2009年10月5日から3日間、ニューヨークで、SMX East(Search Marketing Expo)が、開催されています。そこでは検索エンジンの代表が次々に重要なことを発表しています。

本当に色々な情報が一気に提供されており、非常に興味深いのですが、その主要な事柄は既に鈴木謙一氏による投稿(「発リンクはランキングに影響を与えるのか」)がありますので、その辺りに関しては鈴木氏の記事を読んでいただくとして、ここではその中でもcanonicalタグに関することを採り上げたいと思います。

2009年10月5日、Danny Sullivan氏がTwitter上で次のように呟いていました。

google announced cross domain canonical tag coming by end of year #smx
google announced cross domain canonical tag coming by end of year #smx

つまり、Googleが年末までにクロスドメインに対応したcanonicalタグを実装するということを公式にアナウンスしたといことなのですが、これはとても重要な意味を持ちます。

ここでいうcanonicalタグはもちろん、rel=”canonical”属性とはのことで、例えば、ドメインとサブドメインwwwやセッションIDが付加されたURLが別々にインデックスされてしまうのを避けたいとき、.htaccess等を利用したリダイレクト等制限があって他の手段ではそれらが同じものだとクローラーに伝えることができない場合等に、どれが「正統かつ基準となる(canonical)」URLなのかを伝える役割を果たします。

<link rel="canonical" href="https://www.seomode.jp/" />

この措置は、主として、別々のURLに分散された被リンク等を統一し、元来のURLを持つページの評価を統一する効果があるため、非常に重要な役割を果たしています。

しかし、これはあくまで、ひとつのドメイン内に限定された話で、ドメインが異なる場合はその効果を発揮することはできませんでした。

これに関してはMatt Cutts氏が以前、 Brent D. Payne氏に宛てたダイレクト・メッセージの中で次のように呟いていたのを思い出します。

google announced cross domain canonical tag coming by end of year #smx
@BrentDPayne rel=canonical doesn’t work cross-domain.

しかし、Googleがrel=”canonical”属性をクロスドメインに対応させることで状況は大きく変わります。
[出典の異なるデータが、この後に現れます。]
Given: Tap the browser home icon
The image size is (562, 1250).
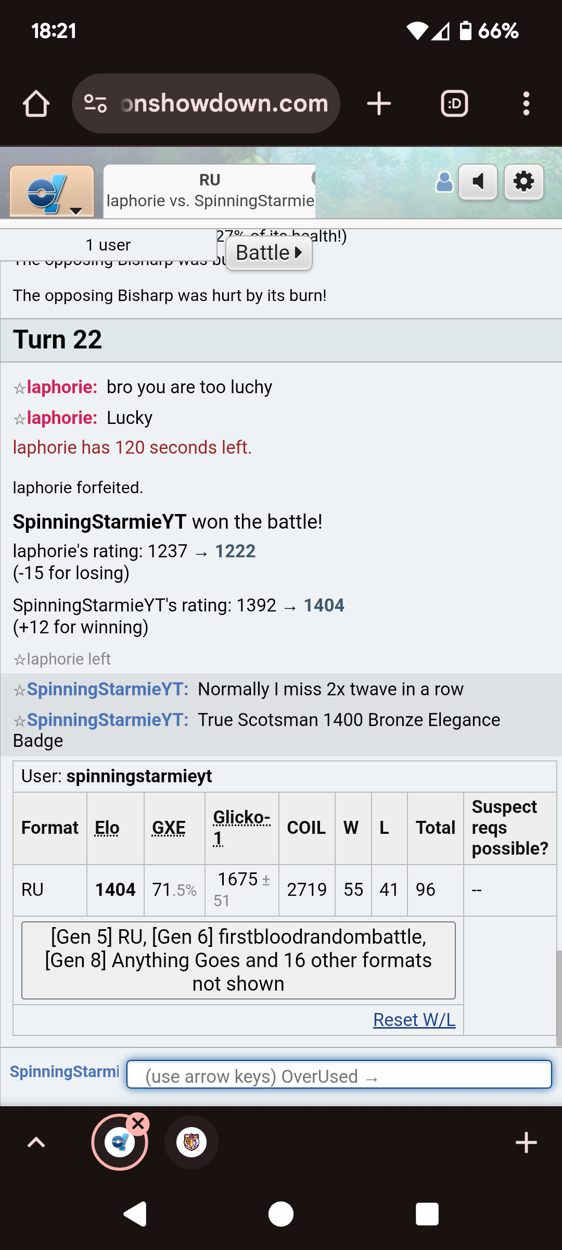Looking at the screenshot, I should click(36, 104).
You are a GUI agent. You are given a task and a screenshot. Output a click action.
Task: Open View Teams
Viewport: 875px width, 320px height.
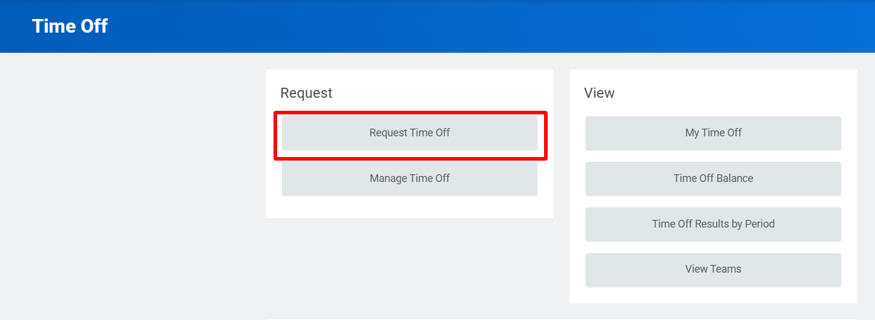713,269

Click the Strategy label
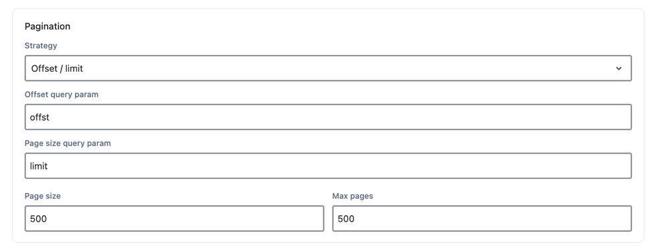41,46
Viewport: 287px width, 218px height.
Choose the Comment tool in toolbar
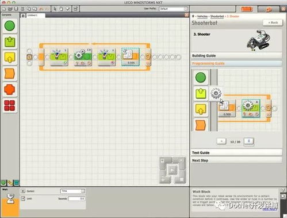[x=67, y=9]
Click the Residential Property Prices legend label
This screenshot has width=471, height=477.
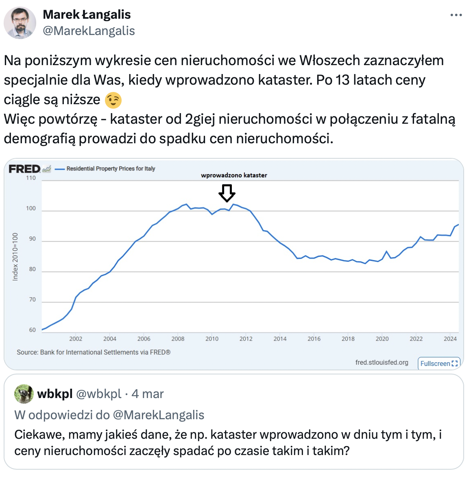tap(111, 168)
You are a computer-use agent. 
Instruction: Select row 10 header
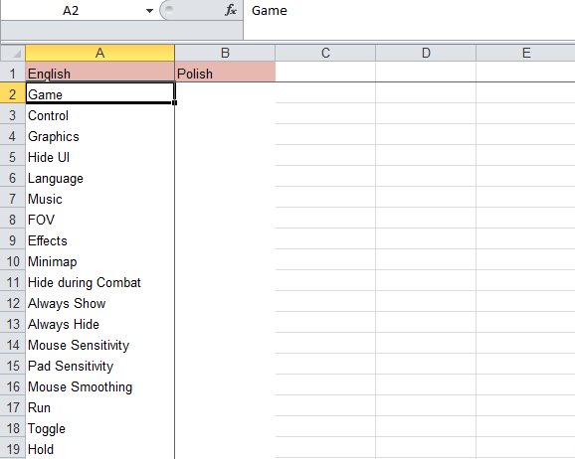tap(13, 260)
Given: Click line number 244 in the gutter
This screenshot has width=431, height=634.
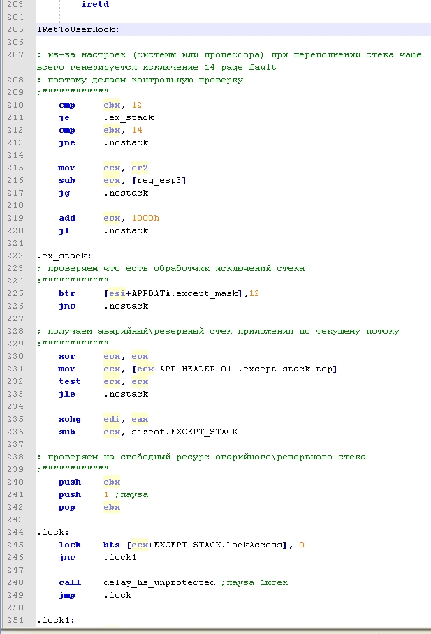Looking at the screenshot, I should coord(15,532).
複数のウェブサイトを所有するウェブマスターはより柔軟にコンテンツを運用できるようになるからです。WebProNewsの中でChris Crumが挙げている例が分かりやすいので以下に引用します。

if the Chicago Tribune has an article on the New York Times, and the rel=canonical points to the Chicago Tribune then Google will only credit the Chicago Tribune with the content.(シカゴ・トリビューン紙がニューヨーク・タイムズ紙上にある記事を持ち、rel=”canonical”属性がシカゴ・トリビューン紙に向けられているならば、Googleはその記事でシカゴ・トリビューン紙だけを評価するようになる。)

つまり、例えドメインが異なる場所に書いたものであったり、コピーされたものであってもrel=”canonical”属性がそれを書いた者のサイトを指しているならば、そのへの評価は、全て書き手に渡せるということです。
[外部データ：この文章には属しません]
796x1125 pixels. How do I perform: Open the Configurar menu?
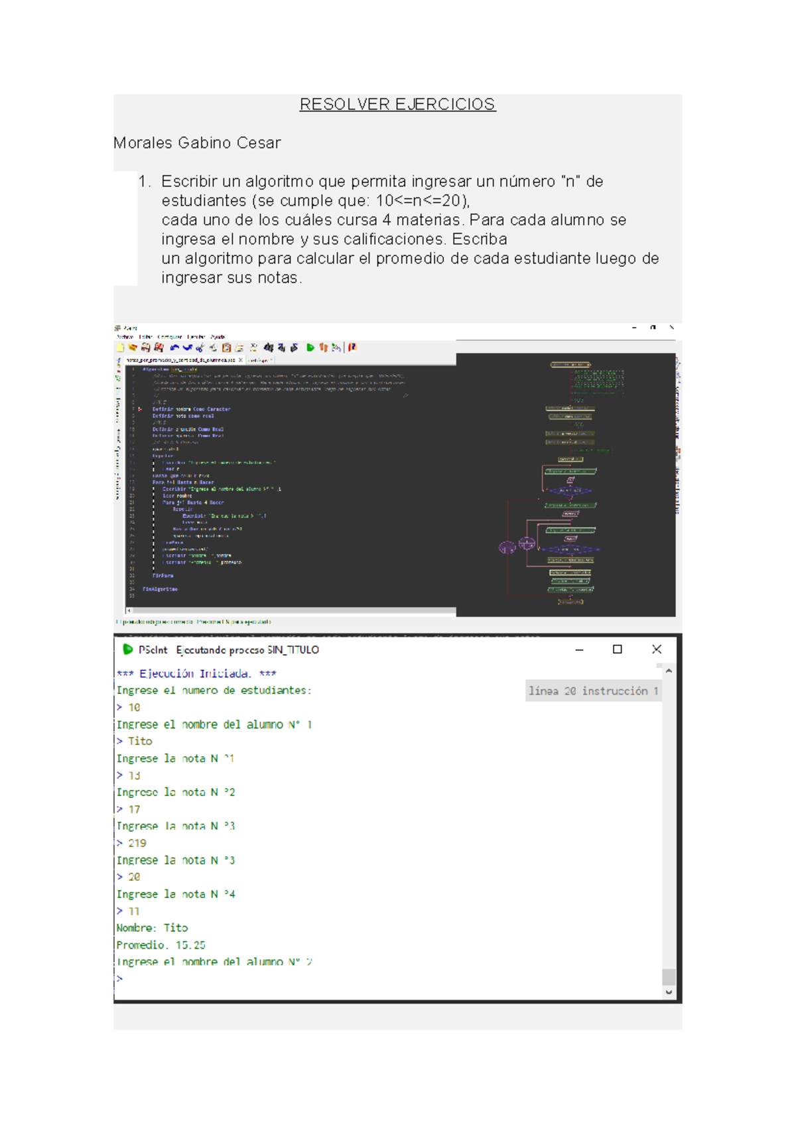click(169, 337)
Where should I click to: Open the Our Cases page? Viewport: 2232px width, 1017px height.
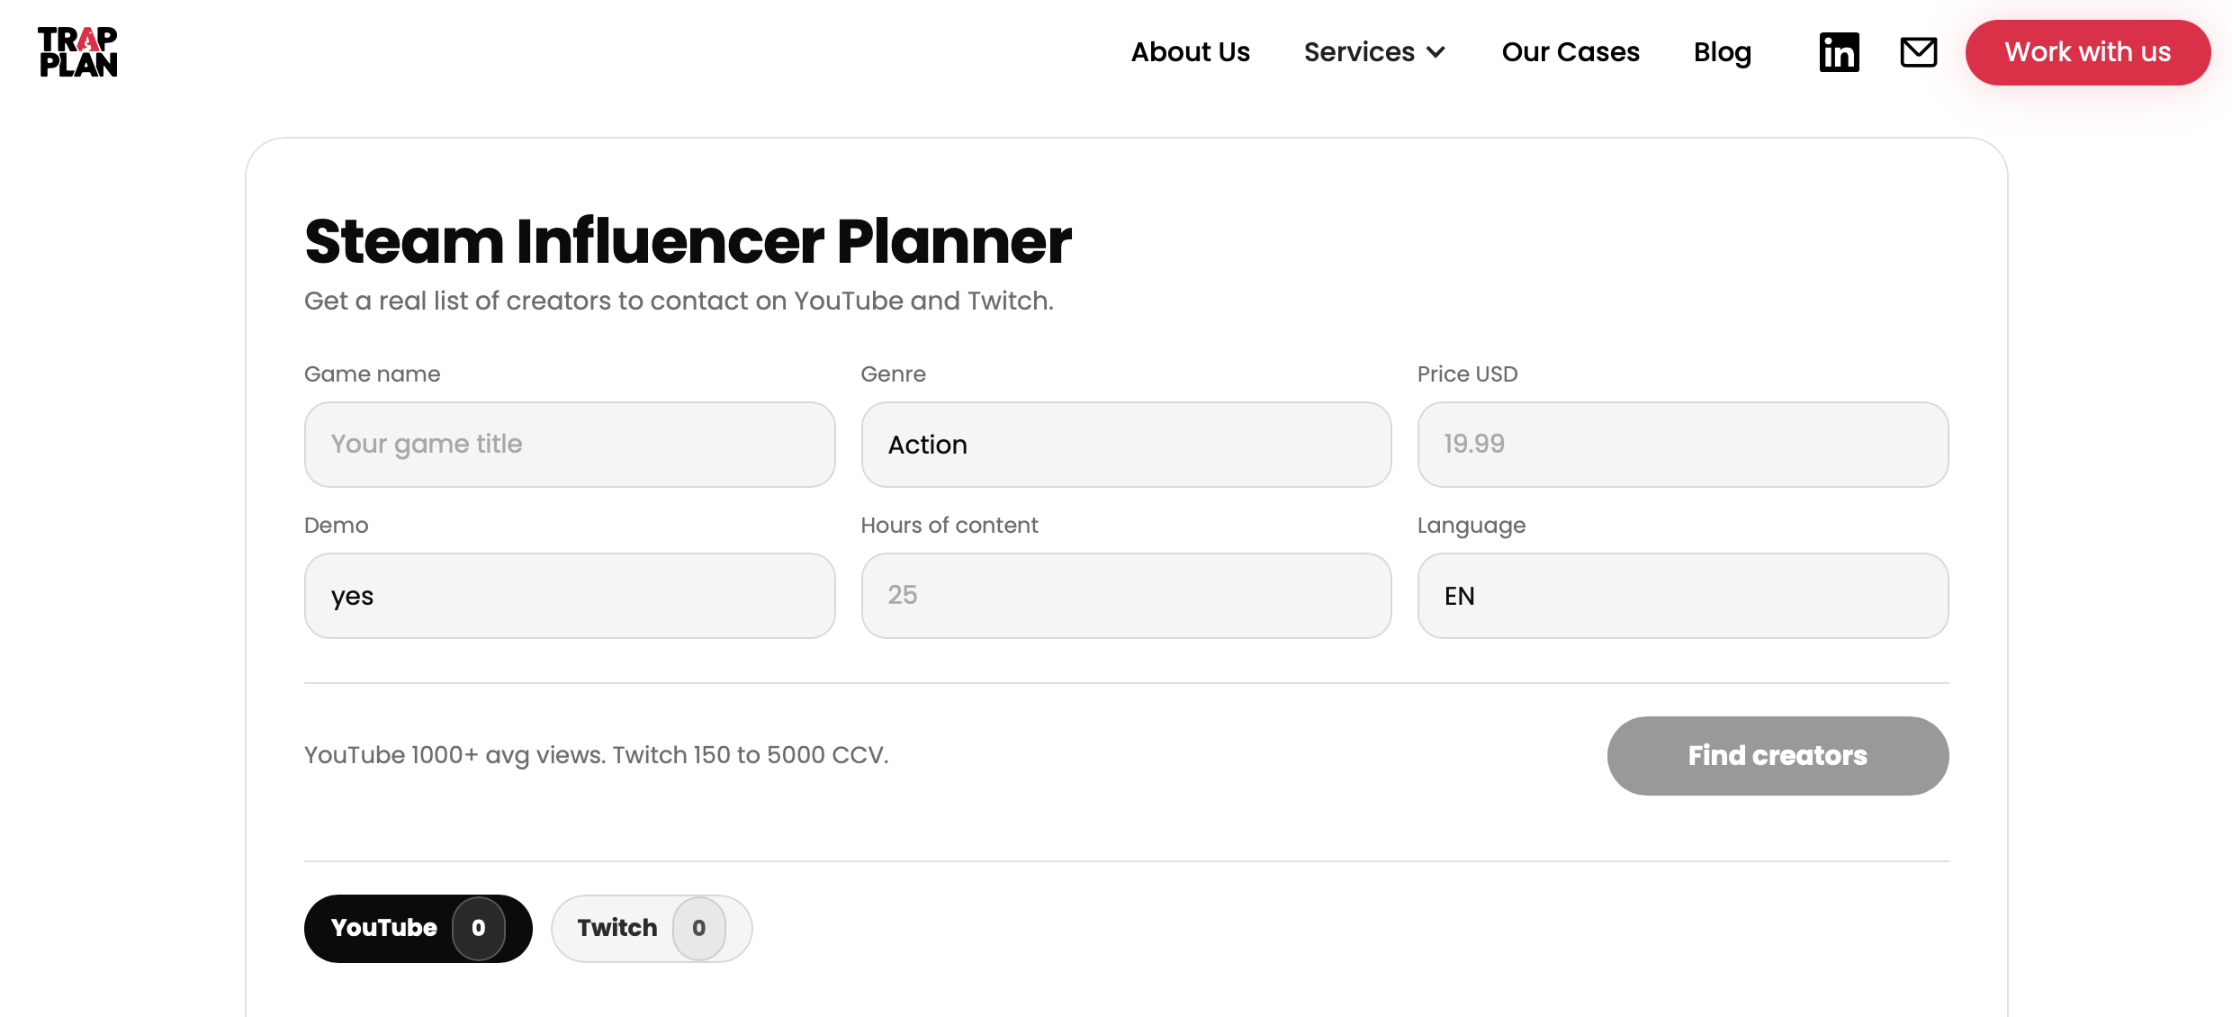pos(1570,52)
もうひとつ例をあげるならば、私は無料ウェブ素材Tyto-Styleと当ブログSEOモードの2つをメインに活動しています。SEOモードは主にSEOやHTML・CSSなどの情報に関わることを、Tyto-Styleではデザインに関わることを取り扱っています。しかし、例えばウェブデザインとSEOの両方に関わるhtmlに関する記事などは両方のサイトに投稿したいのですが、現状では、2つに同じ記事を投稿すると、ひとつの記事がそれぞれのサイト内で別々に評価されることになります。

HTMLに関する記事に関しての検索エンジンからの評価はSEOモードに与えたいと考えていますが、現実にはTyto-Styleの方がアクセスが多く、認知度も高いのが現状で、被リンクを得易くなっています。こういう場合に、クロスドメインに対応したrel=”canonical”属性があれば、両方のユーザーに情報を提供しつつ、Tyto-Styleを通じて、SEOモードに評価を与えることができるようになります。

Googleは最近、重複コンテンツのペナルティ説を否定したり、あるいは2つのサイトを統合する方法を紹介したりしていましたが、これらを踏まえたうえで、クロスドメインに対応したrel=”canonical”属性が採用されることでより柔軟なコンテンツの使い回しや再利用が可能になったといえます。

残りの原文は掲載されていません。